Provides information on using Autonomous Database as a data lakehouse.
About SQL Analytics on Data Lakes with Autonomous Database
Data lakes are a key part of current data management architectures with data stored across object store offerings from Oracle, Amazon, Azure, Google, and other vendors.
Data lakes augment and complement data warehouses:
As a data processing engine for ETL: This allows you to reduce the data warehousing workload.
By storing data that may not be appropriate for a data warehouse: This includes log files, sensor data, IoT data, and so on. These source data tend to be voluminous with low information density. Storing this data in an object store might be more appropriate than in a data warehouse, while the information derived from the data is ideal for SQL analytics.
For use with data science and business analytics: It is easy to upload files into the data lake and then use various processing methods over that data (Spark, Python, and so on).
Business analysts using Autonomous Database can easily take advantage of these data sets without ETL. You can combine the data sets with data in your warehouse to gain new insights. For example, an analyst uploads third party customer demographic files to object storage and then immediately uses that data with data in the warehouse to perform customer segmentation analyses, blending the demographic data with existing customer and sales data.
Autonomous Database's deep integration with the data lake represents a new category in modern data management: the data lakehouse. Autonomous Database simplifies access to the data lake by providing rich and highly performant SQL access and embedded analytics, including: machine learning, graph, spatial, JSON, and more. This open access allows any SQL based business intelligence tool or application to benefit by using data stored in multiple places without needing to understand the complexities of the data lake.
Description of the illustration data-lake-architecture.png
Integrating Autonomous Database and the Data Lake
Autonomous Database supports integrating with data lakes not just on Oracle Cloud Infrastructure, but also on Amazon, Azure, Google, and more. You have the option of loading data into the database or querying the data directly in the source object store. Both approaches use the same tooling and APIs to access the data. Loading data into Autonomous Database will typically offer significant query performance gains when compared to querying object storage directly. However, querying the object store directly avoids the need to load data and allows for an agile approach to extending analytics to new data sources. Once those new sources are deemed to have proven value, you have the option to load the data into Autonomous Database.
Security Credentials for Accessing Data in Object Stores
Autonomous Database supports multiple cloud services and object stores, including Oracle Cloud Infrastructure, Azure, AWS, Google, and others. The first step in accessing these stores is to ensure that security policies are in place. For example, you must specify authorization rules to read and/or write files in a bucket on object storage. Each cloud has its own process for specifying role based access control.

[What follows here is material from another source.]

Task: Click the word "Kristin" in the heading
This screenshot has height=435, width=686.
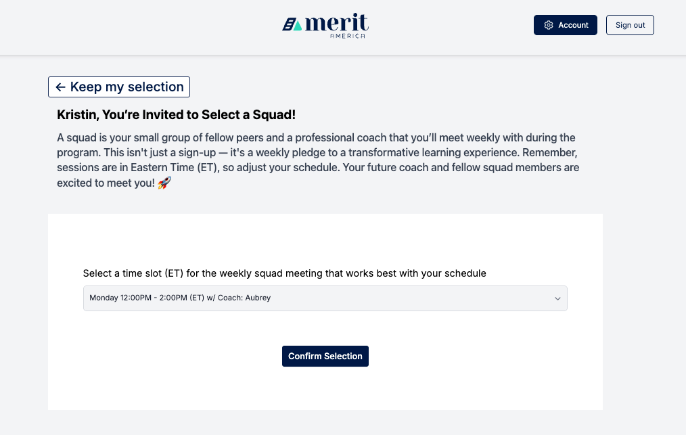Action: (x=76, y=115)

Review the following to set up the proper policies for your object storage platform:
Note:Security principals are not required for data that is stored publicly.
Autonomous Database uses a credential object to represent the identity to access a cloud service. See CREATE_CREDENTIAL Procedure for more information on security credentials that are used to connect to external sources.

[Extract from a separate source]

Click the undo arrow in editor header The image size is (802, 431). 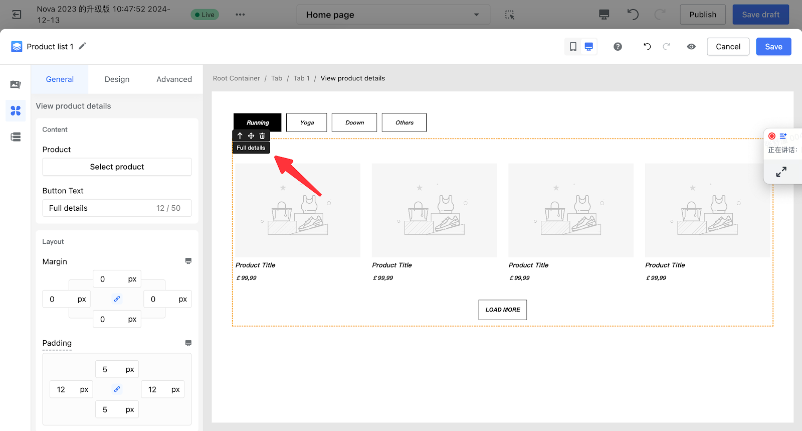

This identity may be an Oracle Cloud Infrastructure user or a resource principal, an Amazon Web Service ARN, an Azure service principal, or a Google service account. The credential is included with each Autonomous Database issued service request and the user action is authorized by the cloud resource. Without proper authorization, the service request fails, typically with a "not found" error.

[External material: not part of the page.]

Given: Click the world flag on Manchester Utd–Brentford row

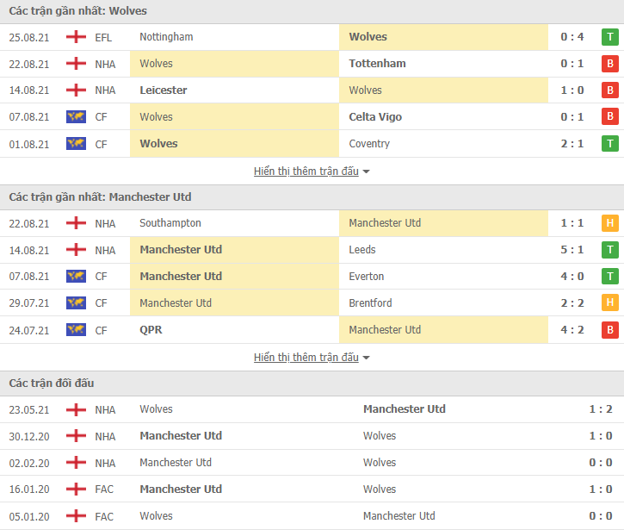Looking at the screenshot, I should 76,302.
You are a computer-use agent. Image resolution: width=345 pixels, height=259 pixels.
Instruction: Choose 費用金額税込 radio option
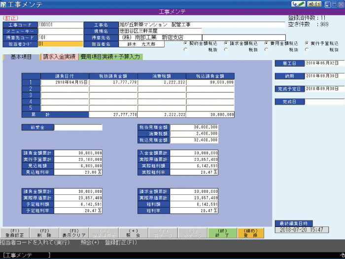(266, 43)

Review the following blog posts to learn more about using the different types of cloud service credentials:
- Accessing Oracle Cloud Infrastructure Resources from Your Autonomous Database using Resource Principal
- Autonomous Database Now Supports Accessing the Object Storage with OCI Native Authentication
- Using role Amazon Resource Names (ARNs) to securely access AWS Resources from your Autonomous Database
- How to Easily Access Azure
Resources from Your Autonomous Database: Once the security policies
are in place, you can use both the Database Tools and
DBMS_CLOUDAPIs to access those services.
After security policies are in place you can use either the Autonomous
Database Tools or
APIs to access services.
Use Data Studio to Load and Link Data
Data Studio is designed for the business user and provides features for data loading that efficiently loads data from the data source and data linking that creates external tables that are used to query data dynamically.
You can start by creating a pointer to a cloud storage location. A cloud storage location is a bucket in an object store. Next, use the Database Tools to drag and drop the data to map object storage sources to target tables.
When creating the mapping, the schemas (columns and data types) for the
underlying object store objects are automatically derived to simplify the job
definition. Under the covers, Data Studio uses the Autonomous Database
DBMS_CLOUD APIs to link to and
See The Data Load Page for more information.
You can use
DBMS_CLOUD data loading APIs as part of your ETL
APIs simplify the loading process by encapsulating the complexities of dealing with
different data sources and producing highly efficient loading jobs. You specify the
source properties (for example, data location, file type, and columns for
unstructured files) and their mapping to a target table. The documentation describes
the details of loading data from a variety of sources and describes debugging data
loads, including the processing steps and bad records that were encountered.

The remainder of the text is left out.